The Zutons singles chronology
| "Valerie" (2006) | "Oh Stacey (Look What You've Done!)" (2006) | "It's the Little Things We Do" (2006) |

= Oh Stacey (Look What You've Done!) =

"Oh Stacey (Look What You've Done!)" is a song by English rock band the Zutons, released in September 2006 as the third single from their second album Tired of Hanging Around. It is the band's eighth consecutive UK top 40 single, peaking at No. 24 on the UK Singles Chart.

==Music video==

The music video shows a blonde woman (presumably called Stacey) murdering the band members one by one, and their ghosts singing the song in the morgue.
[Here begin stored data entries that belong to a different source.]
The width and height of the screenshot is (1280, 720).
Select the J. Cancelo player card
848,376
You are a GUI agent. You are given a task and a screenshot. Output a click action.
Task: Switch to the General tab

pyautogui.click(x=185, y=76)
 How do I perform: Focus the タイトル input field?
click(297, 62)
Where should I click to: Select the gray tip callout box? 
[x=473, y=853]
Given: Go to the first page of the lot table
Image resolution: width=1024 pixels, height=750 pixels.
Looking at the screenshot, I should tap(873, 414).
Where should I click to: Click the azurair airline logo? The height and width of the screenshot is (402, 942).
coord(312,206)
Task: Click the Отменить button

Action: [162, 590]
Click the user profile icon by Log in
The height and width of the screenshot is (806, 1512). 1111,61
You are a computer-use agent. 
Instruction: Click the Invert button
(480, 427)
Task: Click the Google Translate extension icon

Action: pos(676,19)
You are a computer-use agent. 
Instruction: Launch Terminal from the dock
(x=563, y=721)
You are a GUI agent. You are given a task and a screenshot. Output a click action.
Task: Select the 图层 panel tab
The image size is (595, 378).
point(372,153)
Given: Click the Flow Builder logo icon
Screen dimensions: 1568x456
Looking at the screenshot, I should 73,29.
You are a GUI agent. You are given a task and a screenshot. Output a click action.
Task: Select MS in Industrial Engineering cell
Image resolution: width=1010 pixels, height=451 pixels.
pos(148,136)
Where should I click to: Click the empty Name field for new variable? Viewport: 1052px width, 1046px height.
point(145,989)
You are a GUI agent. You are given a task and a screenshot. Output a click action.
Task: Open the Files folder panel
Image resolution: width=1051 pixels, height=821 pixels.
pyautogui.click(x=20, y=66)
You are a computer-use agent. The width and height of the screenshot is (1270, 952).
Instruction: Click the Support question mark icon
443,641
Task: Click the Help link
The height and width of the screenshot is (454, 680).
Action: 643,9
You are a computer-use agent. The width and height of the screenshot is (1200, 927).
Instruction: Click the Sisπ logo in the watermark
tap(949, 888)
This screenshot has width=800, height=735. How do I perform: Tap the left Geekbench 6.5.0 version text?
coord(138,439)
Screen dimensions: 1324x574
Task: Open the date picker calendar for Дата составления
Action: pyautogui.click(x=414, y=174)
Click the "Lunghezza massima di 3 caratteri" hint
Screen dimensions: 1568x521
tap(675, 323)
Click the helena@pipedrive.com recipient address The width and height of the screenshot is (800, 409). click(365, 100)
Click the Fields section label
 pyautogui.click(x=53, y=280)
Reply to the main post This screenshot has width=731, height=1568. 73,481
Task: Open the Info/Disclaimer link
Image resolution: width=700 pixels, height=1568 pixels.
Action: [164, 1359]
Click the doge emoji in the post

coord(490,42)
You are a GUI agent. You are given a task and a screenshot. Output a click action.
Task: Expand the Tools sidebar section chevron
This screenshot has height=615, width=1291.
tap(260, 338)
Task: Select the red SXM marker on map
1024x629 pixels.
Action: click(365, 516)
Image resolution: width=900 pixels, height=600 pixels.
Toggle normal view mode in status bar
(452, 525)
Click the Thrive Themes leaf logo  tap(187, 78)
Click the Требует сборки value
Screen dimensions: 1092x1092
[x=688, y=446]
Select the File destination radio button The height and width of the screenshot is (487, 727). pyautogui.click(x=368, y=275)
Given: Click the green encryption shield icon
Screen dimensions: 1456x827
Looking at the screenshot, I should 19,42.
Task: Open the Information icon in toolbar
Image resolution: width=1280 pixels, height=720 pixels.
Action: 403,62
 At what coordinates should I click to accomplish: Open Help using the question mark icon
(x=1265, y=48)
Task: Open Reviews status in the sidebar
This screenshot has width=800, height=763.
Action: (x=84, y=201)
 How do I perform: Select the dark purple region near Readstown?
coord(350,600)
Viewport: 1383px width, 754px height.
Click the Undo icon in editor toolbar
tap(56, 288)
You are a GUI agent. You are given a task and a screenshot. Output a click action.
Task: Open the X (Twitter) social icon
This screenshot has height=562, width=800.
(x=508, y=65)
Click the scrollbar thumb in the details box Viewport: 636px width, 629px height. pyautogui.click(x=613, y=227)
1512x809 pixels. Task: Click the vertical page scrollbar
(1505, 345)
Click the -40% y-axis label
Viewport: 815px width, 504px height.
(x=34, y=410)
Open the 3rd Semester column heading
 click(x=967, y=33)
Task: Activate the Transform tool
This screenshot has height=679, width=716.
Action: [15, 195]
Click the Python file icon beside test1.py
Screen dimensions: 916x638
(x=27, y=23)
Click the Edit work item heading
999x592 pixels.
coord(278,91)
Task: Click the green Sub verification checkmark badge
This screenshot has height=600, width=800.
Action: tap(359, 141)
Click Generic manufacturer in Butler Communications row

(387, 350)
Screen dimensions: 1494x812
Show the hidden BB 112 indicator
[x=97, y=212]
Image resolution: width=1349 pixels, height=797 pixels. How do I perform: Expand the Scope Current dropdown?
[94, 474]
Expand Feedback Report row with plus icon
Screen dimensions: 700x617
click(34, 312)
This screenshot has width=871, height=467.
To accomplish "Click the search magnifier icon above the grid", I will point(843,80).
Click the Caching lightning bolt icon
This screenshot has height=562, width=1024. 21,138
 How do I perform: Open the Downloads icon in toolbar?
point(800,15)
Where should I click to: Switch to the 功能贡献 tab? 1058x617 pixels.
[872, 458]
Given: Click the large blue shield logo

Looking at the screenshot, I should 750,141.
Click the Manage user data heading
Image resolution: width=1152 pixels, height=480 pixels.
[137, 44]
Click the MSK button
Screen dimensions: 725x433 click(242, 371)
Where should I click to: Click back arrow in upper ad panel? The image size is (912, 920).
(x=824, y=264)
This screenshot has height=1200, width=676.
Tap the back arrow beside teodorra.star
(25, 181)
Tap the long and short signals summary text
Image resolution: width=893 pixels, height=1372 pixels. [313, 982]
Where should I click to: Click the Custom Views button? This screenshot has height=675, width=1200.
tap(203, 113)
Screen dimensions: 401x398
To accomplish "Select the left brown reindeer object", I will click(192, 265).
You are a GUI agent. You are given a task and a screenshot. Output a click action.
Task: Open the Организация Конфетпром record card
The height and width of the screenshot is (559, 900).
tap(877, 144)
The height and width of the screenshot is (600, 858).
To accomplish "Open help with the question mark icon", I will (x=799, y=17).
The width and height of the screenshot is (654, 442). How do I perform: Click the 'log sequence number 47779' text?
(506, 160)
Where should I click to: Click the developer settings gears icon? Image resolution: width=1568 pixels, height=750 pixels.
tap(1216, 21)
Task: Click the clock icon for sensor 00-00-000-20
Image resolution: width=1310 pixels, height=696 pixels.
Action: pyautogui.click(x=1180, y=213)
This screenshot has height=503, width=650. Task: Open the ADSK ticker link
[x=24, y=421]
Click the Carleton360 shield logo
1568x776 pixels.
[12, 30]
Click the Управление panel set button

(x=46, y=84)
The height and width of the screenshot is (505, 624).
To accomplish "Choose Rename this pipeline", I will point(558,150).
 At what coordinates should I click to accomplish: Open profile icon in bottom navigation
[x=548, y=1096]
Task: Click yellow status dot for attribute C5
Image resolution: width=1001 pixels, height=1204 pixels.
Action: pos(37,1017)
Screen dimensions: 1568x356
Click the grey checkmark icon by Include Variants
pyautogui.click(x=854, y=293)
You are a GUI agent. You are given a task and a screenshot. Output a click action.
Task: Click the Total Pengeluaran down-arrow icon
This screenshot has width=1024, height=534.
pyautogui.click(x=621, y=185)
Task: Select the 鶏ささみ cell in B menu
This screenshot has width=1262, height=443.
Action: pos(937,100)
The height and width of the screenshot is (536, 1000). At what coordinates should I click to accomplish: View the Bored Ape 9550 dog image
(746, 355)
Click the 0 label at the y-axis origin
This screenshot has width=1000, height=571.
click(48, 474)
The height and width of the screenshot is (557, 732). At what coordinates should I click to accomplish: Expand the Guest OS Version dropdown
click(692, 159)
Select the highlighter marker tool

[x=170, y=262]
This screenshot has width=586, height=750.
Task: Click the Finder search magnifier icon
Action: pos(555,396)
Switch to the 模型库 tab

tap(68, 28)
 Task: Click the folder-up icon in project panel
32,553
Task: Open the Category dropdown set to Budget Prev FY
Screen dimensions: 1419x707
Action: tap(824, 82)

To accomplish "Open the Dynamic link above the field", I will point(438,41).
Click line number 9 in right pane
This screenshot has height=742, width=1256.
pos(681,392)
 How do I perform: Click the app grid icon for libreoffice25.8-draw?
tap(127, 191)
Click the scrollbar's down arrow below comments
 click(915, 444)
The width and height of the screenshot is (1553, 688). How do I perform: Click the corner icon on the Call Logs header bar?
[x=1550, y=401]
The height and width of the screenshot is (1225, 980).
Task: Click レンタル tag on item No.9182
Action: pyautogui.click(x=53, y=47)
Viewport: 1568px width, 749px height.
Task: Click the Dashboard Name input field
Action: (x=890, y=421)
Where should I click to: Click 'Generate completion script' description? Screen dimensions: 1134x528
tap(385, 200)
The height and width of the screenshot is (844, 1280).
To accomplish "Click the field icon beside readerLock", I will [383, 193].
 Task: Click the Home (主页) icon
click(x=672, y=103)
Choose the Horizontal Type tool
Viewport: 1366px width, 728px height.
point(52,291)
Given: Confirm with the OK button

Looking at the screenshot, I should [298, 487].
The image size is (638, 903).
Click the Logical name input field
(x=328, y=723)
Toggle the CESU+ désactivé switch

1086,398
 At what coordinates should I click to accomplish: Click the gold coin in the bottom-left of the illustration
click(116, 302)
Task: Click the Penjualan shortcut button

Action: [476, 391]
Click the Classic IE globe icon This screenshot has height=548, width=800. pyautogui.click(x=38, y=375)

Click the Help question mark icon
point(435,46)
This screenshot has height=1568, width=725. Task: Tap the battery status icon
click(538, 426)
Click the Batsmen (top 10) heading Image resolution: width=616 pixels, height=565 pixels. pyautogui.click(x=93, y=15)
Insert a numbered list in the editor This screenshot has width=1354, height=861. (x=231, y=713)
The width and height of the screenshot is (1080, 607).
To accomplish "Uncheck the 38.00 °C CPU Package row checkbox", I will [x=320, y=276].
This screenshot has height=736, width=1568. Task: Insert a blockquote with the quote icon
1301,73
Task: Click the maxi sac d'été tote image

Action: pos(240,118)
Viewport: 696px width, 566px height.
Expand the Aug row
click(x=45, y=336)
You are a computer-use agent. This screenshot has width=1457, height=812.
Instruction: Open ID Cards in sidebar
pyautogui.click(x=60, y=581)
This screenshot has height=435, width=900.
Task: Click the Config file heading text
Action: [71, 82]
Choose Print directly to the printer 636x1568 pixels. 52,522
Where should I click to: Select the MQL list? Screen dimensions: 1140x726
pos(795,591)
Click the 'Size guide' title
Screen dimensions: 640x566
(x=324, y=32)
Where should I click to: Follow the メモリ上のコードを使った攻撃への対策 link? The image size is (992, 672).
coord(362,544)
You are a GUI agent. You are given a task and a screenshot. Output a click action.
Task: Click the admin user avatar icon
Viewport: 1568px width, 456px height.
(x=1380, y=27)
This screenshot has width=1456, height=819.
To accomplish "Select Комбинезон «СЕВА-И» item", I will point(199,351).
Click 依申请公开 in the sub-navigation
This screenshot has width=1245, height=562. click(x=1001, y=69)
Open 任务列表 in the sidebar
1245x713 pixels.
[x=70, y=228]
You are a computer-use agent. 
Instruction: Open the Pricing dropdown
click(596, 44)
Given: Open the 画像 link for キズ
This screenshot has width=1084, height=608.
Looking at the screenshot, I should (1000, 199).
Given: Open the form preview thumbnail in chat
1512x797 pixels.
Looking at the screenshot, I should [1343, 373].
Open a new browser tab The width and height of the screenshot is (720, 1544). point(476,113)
Stacey (whose face is hidden by a shadow) cuts off McCabe's head with an axe, flattens Pritchard with a car, ties up and suffocates Harding with a rag soaked in something and sends Payne and Chowdhury over the edge of a building. It is revealed that the blonde woman is Harding's evil twin and the death scenes are shown again with Stacey's face revealed, she is played by Harding in a blonde wig.

==Track listings==
- CD 1
1. "Oh Stacey (Look What You've Done!)"
2. "Please Calm Me Down"
- CD 2
3. "Oh Stacey (Look What You've Done!)"
4. "You Know You Can Be Friends"
5. "Tired of Hanging Around" (alternate version)
6. "Oh Stacey (Look What You've Done!)" (video)
- 7"
7. "Oh Stacey (Look What You've Done!)"
8. "Some Say It's Wise"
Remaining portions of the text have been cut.